Description of the task: Output every line of the entries below as a Markdown table with the columns Row and Text, numbering each row and skipping blank lines. Leave the pictures out.

Items:
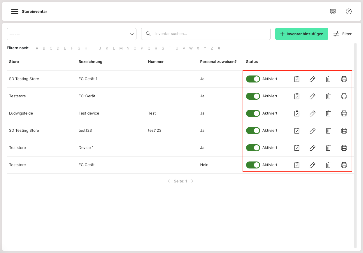Filter the list by letter E
363x253 pixels.
click(65, 48)
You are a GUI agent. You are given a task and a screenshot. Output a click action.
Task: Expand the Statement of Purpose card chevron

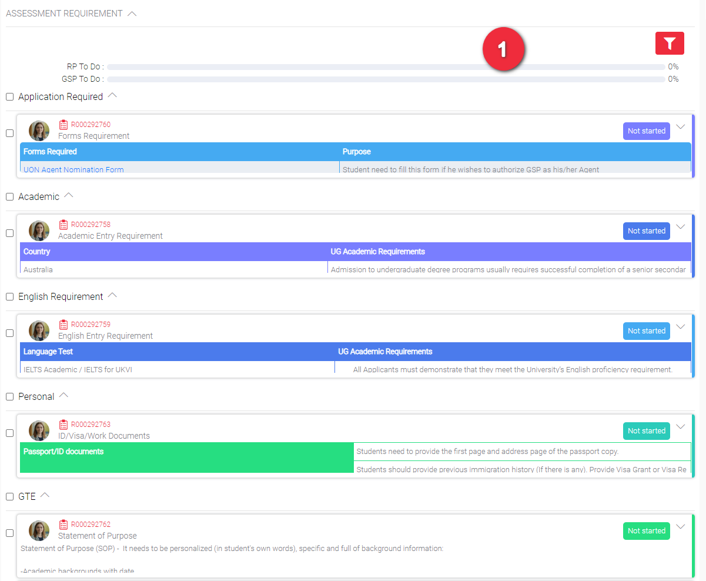[681, 527]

Response to this task:
| Row | Text |
|---|---|
| 1 | Filter the list by letter E |
| 2 | 363x253 pixels. |
| 3 | click(65, 48) |
| 4 | You are a GUI agent. You are given a task and a screenshot. Output a click action. |
| 5 | Task: Expand the Statement of Purpose card chevron |
| 6 | [681, 527] |